Baskin-Robbins is a tremendously successful franchise outside of the United States, especially in Asian countries.They’re rolling out franchise opportunities in the UK as well, and stirring up excitement there.
Dunkin’ Brands, which owns both Baskin-Robbins and Dunkin’ Donuts, is looking to change how they handle the ice cream brand. CEO Nigel Travis said that past leadership didn’t support Baskin-Robbins sufficiently and that’s part of why the brand suffered in the US. With Travis’ contract extended, we can expect this to change in the coming years.

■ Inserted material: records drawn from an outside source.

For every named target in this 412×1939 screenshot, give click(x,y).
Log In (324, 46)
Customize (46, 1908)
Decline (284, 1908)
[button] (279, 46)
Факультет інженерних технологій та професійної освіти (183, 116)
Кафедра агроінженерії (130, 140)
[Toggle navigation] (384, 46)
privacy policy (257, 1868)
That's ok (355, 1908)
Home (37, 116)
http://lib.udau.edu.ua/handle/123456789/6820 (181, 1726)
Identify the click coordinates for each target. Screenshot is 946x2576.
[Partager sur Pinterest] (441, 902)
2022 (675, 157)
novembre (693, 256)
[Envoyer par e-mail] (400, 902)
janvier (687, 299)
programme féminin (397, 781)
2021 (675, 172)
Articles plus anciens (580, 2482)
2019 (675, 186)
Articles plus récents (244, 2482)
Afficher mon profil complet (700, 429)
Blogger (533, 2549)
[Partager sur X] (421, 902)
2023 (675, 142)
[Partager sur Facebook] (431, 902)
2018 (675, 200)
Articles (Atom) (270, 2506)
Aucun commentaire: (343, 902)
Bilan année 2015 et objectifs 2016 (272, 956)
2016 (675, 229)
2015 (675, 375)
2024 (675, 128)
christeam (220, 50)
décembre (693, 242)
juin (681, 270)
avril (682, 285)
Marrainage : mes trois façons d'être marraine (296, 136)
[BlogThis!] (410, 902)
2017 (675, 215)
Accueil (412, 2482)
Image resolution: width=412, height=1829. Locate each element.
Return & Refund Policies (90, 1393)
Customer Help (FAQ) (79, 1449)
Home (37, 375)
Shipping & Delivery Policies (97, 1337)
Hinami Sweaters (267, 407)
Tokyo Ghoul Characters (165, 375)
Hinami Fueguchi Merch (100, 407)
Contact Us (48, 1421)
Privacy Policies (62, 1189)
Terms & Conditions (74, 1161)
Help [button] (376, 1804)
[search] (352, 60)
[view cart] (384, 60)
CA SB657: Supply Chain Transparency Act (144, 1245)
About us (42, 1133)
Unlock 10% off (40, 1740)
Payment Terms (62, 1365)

His contract would previously end at the end of 2016 but has been extended by two years to 2018, which is a good sign of great results under his leadership.
The recent movement in Baskin-Robbins stores, though the number of stores is tiny, suggests a desire to bring the brand back to the United States after learning lessons in the international market. Abroad, Baskin-Robbins’ locations have undergone remodels and they’ve expanded the offerings of flavors and products to resonate better with customer desires. Dunkin’ Brands is also bringing the ice cream flavors to select grocery stores across the country, focusing on Ralph’s in California and Shaw’s in New England as well as some smaller grocery chains throughout the country.
But will that change anything for stores and future franchises in the United States? Other similar ice cream stores, like Cold Stone Creamery, have seen declining sales and are shedding stores because of the current purchasing trends. Customers have options from frozen yogurt to gelato to paletas when they want a frozen treat, and health-trend–conscious consumers may avoid both dairy products and sugar.
With Baskin-Robbins’ ice cream in grocery stores, the franchise locations will also have to compete with grocery-store versions of their own products as well as the rest of the grocery store brands. About two thirds of all U.S. ice cream sales take place in grocery stores. Other ice cream makers, like Friendly’s and Brigham’s, have tried this tactic unsuccessfully in the past.
Dunkin’ Brands has stirred up excitement with a new combined Dunkin’ Donuts/Baskin-Robbins shop in San Diego, though. The parent company has entered into some high-profile sports-related marketing plans, and their combined total of more than 18,000 locations worldwide may just put them into a different category from their competitors.
Only time will tell if Baskin-Robbins is on the way out or if the brand can reinvent itself and become a top brand again. In the meantime if you’re considering an ice cream franchise be sure that you look into the entire industry and not just at one specific brand.The same economic trends and forces that affected Baskin-Robbins may be poised to affect competitors.